In doing a lot of automated webinars, we've found that the actual webinar tool, the automated webinar functionality, is cumbersome. It's hard to set up and really, you don't need that tool. You can just have a collection of four pages and a countdown that actually moves people one to the next and that's something that maps to your domain.
Fill In The Blank Email Scripts
One of the biggest drawbacks in terms of time in CRMs is the ability to write email copy, but we did and some of the inspiration behind putting it into a CRM itself is because if we're writing the copy, we might as well be sending it for clients as well.
There are 25 internal email sequences, a total of 83 emails to promote physical products, digital products, webinars, webinar replays, consultative sale sessions, all that kind of stuff. Then there's over 700 emails pre-written for affiliate sequences. So, there's 20 different niches for affiliates that ... All of that, you ... It's already pre-written.

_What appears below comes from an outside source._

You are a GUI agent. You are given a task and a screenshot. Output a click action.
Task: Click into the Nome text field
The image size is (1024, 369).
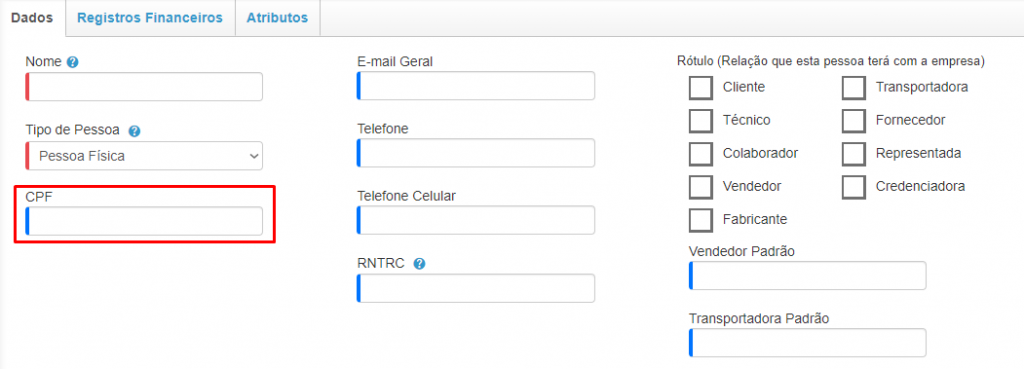[144, 87]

You go through, fill out a little form. It drops it into the email and then you can schedule and automatic from there. So, it's fill in the blank forms, email sequences done in minutes. I'll show you this in a little bit.
The best niches for email automation.
So, we've done a lot of work in the service agency like marketing consulting, all of that.
The biggest thing with the service agency is somebody's coming to you to solve a problem. So, that problem, if you can deliver the content and bond and nurture, then that problem ... The better they like you, the more readily they will call and ask for services. Banking works really well. Manufacturing ... Even though from a email marketing automation piece ... Lead acquisition isn't great in manufacturing. We have a couple local manufacturing clients and it's difficult to get a high-end enterprise multi-million dollar company to fill out an email form on a website. They will do it but oftentimes, they just call somebody. They call the sales rep or they call somebody at the company and say, "Hey, do you make stainless steel widgets?" And the company says yes and say, "Okay, here's a quote.
What we have found from an email automation standpoint is it's much more intuitive to start using CRM marketing automation in the bidding process or the bidding or the proposal process. So, being able to send a document out in an email and then automatically reply saying is the price too high, is it too low, that kind of thing. So, it's all stuff we're working on from a manufacturing standpoint. Legal's another one. Legal and law, another great place for email automation. We have a lot of real estate clients who use marketing automation, both for sellers and buyers. For people who are selling their property, whether it's a distressed homeowner or it was something that was willed to them or whatever. So, in different geographic areas around the country. And then also buyers are investors. So, people who ... they have the capital and they want to invest it in real estate but they don't necessarily have ... they're not sourcing properties themselves. So, two different sides of the same coin, but automation works really well.
Small and medium business always need solutions for marketing. E-commerce is another one. So, if you have a Shopify store set up, Shopify itself has pretty weak email marketing. They have some shopping cart abandonment and stuff in there, which is kind of cool, but it's difficult to do too much from an email prospecting side with physical products with the exception of discount codes and a lot of the physical product companies who are more content-heavy. They put out a lot of videos whether it's Instagram or Facebook and it's a little bit easier to drive prospect email list and then convert them into buyers. Insurance is another one, business services. Kind of goes with the service agency. Online education and traditional education also work great for email automation and crm marketing.